:: SOURCE RECORDS ::

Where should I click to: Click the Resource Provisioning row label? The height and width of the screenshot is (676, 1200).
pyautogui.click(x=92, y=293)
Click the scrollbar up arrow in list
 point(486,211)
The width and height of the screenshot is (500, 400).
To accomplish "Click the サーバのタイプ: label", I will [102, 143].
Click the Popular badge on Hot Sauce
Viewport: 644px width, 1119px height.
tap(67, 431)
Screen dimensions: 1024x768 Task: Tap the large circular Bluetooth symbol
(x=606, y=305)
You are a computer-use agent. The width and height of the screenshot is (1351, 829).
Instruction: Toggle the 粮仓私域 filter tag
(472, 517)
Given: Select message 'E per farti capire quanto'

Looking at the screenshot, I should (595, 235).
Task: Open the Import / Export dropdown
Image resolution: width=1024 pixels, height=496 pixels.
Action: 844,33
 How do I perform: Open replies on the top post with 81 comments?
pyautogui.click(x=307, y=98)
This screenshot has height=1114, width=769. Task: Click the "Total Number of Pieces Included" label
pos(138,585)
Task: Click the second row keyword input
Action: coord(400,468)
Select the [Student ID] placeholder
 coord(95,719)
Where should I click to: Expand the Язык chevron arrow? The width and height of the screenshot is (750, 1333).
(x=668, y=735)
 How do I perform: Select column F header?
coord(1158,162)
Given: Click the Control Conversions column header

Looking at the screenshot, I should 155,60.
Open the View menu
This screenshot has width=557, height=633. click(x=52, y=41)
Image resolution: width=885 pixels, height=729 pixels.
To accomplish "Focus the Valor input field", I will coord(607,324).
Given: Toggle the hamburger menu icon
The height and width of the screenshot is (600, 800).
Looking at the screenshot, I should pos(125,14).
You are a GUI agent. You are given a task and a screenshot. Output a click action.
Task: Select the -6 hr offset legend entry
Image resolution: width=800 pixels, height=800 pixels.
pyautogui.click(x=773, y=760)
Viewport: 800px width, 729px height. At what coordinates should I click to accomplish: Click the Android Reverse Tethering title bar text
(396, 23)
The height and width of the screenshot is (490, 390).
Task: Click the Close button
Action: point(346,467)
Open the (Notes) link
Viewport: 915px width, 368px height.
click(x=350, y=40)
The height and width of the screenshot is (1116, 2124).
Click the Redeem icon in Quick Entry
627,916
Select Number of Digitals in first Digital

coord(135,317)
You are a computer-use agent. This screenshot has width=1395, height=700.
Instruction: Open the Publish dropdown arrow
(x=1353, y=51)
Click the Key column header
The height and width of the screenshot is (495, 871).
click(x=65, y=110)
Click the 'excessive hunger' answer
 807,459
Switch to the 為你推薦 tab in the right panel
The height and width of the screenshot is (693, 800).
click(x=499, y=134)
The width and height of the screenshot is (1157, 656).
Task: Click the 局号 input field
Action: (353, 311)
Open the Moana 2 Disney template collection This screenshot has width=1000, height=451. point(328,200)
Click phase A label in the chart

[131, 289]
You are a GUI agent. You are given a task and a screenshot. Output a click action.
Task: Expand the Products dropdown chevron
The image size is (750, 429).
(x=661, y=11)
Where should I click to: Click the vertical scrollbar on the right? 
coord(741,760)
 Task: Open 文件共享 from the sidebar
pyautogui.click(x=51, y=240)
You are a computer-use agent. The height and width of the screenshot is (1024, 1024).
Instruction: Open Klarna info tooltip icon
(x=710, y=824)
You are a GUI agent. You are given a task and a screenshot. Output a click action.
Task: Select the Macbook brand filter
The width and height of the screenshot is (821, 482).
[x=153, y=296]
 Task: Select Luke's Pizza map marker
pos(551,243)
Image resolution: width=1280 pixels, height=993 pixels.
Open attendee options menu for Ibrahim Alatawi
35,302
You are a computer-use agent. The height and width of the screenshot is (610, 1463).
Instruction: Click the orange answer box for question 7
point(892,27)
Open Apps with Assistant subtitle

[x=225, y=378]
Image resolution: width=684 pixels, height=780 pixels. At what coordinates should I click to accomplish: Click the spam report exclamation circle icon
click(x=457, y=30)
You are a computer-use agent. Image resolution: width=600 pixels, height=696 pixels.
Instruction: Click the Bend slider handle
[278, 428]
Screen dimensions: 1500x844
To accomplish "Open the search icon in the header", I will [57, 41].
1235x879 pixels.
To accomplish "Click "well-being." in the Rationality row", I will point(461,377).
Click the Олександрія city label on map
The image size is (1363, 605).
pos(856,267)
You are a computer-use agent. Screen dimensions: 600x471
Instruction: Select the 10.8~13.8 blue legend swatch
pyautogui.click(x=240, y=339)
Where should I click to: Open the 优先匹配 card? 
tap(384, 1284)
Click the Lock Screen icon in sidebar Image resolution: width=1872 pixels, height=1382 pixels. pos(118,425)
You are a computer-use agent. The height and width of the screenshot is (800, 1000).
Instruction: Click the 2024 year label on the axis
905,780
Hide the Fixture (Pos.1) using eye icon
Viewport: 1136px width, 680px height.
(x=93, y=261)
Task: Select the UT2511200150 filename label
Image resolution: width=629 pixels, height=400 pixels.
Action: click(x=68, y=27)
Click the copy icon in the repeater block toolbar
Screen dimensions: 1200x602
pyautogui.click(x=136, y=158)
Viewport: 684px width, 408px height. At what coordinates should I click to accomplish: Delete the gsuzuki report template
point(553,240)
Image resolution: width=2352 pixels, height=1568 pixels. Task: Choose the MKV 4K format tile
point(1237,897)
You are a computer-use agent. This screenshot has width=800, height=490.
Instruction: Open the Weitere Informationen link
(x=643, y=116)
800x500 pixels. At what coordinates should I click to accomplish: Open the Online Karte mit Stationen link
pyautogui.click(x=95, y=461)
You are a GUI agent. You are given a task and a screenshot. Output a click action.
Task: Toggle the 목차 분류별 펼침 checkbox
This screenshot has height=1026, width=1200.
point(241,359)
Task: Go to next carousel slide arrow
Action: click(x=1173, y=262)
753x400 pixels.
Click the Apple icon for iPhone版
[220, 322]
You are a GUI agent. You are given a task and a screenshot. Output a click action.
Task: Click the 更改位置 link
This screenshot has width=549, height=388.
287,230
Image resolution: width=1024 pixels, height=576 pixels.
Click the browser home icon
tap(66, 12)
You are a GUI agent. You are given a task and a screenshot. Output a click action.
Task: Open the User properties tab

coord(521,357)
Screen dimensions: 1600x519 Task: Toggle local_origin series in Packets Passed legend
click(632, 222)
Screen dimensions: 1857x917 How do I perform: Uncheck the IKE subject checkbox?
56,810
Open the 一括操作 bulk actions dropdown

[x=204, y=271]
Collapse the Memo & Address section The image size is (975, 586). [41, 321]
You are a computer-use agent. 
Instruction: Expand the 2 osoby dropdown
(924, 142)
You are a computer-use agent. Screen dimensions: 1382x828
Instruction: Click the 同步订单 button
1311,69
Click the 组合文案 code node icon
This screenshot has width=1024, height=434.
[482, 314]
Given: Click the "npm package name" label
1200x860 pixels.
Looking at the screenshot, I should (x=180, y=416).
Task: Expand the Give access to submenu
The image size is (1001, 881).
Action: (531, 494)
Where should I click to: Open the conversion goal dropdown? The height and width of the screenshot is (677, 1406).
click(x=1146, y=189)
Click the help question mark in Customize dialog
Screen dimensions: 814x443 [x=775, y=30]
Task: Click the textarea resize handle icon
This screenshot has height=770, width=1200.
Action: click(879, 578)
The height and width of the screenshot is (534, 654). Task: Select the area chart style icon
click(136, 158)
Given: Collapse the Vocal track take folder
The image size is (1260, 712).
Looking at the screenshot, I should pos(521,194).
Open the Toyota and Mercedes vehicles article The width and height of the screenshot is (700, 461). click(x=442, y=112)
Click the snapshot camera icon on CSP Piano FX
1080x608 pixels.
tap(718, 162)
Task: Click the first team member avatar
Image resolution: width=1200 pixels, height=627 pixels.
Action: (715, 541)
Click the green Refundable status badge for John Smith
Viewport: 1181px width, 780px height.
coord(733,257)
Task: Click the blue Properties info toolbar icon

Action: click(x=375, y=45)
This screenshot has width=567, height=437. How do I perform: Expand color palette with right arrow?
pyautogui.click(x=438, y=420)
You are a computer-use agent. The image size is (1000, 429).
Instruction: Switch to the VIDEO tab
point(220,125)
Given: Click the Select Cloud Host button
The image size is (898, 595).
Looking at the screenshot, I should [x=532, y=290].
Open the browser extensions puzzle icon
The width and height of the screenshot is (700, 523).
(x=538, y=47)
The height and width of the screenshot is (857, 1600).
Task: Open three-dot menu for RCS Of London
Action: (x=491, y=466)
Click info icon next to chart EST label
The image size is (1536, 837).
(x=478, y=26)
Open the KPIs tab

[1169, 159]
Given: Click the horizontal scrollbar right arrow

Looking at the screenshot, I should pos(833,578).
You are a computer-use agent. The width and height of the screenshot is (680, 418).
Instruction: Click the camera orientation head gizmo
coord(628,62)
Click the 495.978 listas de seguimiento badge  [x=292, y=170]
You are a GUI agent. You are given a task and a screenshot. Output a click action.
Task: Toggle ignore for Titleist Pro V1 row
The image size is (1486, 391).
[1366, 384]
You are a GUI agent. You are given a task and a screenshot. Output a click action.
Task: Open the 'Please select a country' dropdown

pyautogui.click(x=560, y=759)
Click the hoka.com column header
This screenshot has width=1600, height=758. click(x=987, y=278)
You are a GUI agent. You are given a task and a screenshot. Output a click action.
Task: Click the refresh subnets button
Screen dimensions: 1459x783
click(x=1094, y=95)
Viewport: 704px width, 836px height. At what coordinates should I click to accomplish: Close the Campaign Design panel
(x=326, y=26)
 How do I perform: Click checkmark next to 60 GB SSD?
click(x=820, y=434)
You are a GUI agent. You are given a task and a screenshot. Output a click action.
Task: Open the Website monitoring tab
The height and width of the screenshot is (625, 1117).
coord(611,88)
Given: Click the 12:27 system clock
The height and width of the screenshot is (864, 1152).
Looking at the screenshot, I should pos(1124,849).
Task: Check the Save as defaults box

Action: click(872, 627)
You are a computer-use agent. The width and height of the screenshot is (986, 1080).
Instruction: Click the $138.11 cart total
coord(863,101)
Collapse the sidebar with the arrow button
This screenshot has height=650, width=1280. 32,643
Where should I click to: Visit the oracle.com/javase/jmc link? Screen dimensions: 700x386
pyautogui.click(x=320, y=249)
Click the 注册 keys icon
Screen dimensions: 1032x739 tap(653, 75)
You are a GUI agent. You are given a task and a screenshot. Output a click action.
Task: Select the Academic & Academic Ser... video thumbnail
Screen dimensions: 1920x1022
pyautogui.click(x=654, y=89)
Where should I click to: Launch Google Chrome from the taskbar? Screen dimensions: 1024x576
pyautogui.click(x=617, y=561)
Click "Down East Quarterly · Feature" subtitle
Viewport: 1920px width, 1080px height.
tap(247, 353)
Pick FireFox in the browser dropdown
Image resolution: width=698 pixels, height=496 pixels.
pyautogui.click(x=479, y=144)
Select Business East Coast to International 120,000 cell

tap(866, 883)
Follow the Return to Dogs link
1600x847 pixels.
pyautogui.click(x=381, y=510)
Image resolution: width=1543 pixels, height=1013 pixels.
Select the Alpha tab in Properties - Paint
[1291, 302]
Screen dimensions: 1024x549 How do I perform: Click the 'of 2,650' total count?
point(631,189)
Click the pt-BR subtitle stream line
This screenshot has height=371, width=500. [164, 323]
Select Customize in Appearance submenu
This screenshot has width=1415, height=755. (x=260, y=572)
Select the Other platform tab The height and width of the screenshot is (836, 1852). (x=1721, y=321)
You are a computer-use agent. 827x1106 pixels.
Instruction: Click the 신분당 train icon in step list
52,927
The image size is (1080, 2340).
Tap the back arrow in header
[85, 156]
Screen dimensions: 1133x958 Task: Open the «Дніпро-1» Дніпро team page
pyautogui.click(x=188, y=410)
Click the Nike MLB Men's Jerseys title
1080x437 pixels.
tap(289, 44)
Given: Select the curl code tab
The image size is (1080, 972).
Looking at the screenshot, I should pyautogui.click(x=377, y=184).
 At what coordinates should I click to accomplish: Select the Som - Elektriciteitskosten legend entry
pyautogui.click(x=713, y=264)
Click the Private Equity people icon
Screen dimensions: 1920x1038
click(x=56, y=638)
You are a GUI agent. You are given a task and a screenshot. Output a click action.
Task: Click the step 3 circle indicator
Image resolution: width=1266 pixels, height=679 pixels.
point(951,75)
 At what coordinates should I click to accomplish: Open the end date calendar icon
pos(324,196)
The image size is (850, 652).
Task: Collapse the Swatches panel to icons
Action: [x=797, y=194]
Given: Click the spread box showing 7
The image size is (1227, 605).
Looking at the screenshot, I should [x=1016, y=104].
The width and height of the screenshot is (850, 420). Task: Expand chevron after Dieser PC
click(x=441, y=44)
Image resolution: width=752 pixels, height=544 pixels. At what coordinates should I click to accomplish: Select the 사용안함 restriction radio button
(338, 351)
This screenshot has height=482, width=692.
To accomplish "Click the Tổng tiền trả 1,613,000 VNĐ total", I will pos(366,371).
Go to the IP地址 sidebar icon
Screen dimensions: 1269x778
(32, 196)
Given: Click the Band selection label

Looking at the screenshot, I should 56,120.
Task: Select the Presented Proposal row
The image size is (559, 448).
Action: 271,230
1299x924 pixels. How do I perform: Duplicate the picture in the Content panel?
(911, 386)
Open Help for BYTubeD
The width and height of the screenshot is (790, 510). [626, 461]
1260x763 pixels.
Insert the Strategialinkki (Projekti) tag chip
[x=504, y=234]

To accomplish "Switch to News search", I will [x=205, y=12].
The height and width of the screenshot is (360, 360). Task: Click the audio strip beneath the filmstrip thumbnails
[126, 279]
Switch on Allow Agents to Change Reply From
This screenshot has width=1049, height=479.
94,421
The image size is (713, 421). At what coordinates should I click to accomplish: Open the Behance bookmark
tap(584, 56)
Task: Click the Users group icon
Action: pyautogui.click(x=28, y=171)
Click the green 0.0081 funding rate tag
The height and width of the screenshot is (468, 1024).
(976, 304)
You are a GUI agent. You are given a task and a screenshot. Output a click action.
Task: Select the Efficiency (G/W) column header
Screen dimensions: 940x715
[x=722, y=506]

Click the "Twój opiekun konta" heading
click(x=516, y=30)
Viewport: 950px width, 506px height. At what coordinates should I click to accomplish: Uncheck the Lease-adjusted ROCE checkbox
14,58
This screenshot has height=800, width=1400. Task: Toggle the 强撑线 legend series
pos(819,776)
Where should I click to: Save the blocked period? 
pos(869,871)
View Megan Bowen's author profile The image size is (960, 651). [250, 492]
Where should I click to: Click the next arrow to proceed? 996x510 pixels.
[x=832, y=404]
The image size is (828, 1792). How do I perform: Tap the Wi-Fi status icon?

:::

- **ACTION ITEM**
Beginning with the line containing "You are a computer-use agent. Image" and ending with the line containing "Task: Toggle the 목차 분류별 펼침 checkbox", extract those lines exactly from the listing above, and only those.

- **ANSWER SECTION**
You are a computer-use agent. Image resolution: width=600 pixels, height=696 pixels.
Instruction: Click the Bend slider handle
[278, 428]
Screen dimensions: 1500x844
To accomplish "Open the search icon in the header", I will [57, 41].
1235x879 pixels.
To accomplish "Click "well-being." in the Rationality row", I will point(461,377).
Click the Олександрія city label on map
The image size is (1363, 605).
pos(856,267)
You are a computer-use agent. Screen dimensions: 600x471
Instruction: Select the 10.8~13.8 blue legend swatch
pyautogui.click(x=240, y=339)
Where should I click to: Open the 优先匹配 card? 
tap(384, 1284)
Click the Lock Screen icon in sidebar Image resolution: width=1872 pixels, height=1382 pixels. pos(118,425)
You are a computer-use agent. The height and width of the screenshot is (800, 1000).
Instruction: Click the 2024 year label on the axis
905,780
Hide the Fixture (Pos.1) using eye icon
Viewport: 1136px width, 680px height.
(x=93, y=261)
Task: Select the UT2511200150 filename label
Image resolution: width=629 pixels, height=400 pixels.
Action: click(x=68, y=27)
Click the copy icon in the repeater block toolbar
Screen dimensions: 1200x602
pyautogui.click(x=136, y=158)
Viewport: 684px width, 408px height. At what coordinates should I click to accomplish: Delete the gsuzuki report template
point(553,240)
Image resolution: width=2352 pixels, height=1568 pixels. Task: Choose the MKV 4K format tile
point(1237,897)
You are a computer-use agent. This screenshot has width=800, height=490.
Instruction: Open the Weitere Informationen link
(x=643, y=116)
800x500 pixels. At what coordinates should I click to accomplish: Open the Online Karte mit Stationen link
pyautogui.click(x=95, y=461)
You are a GUI agent. You are given a task and a screenshot. Output a click action.
Task: Toggle the 목차 분류별 펼침 checkbox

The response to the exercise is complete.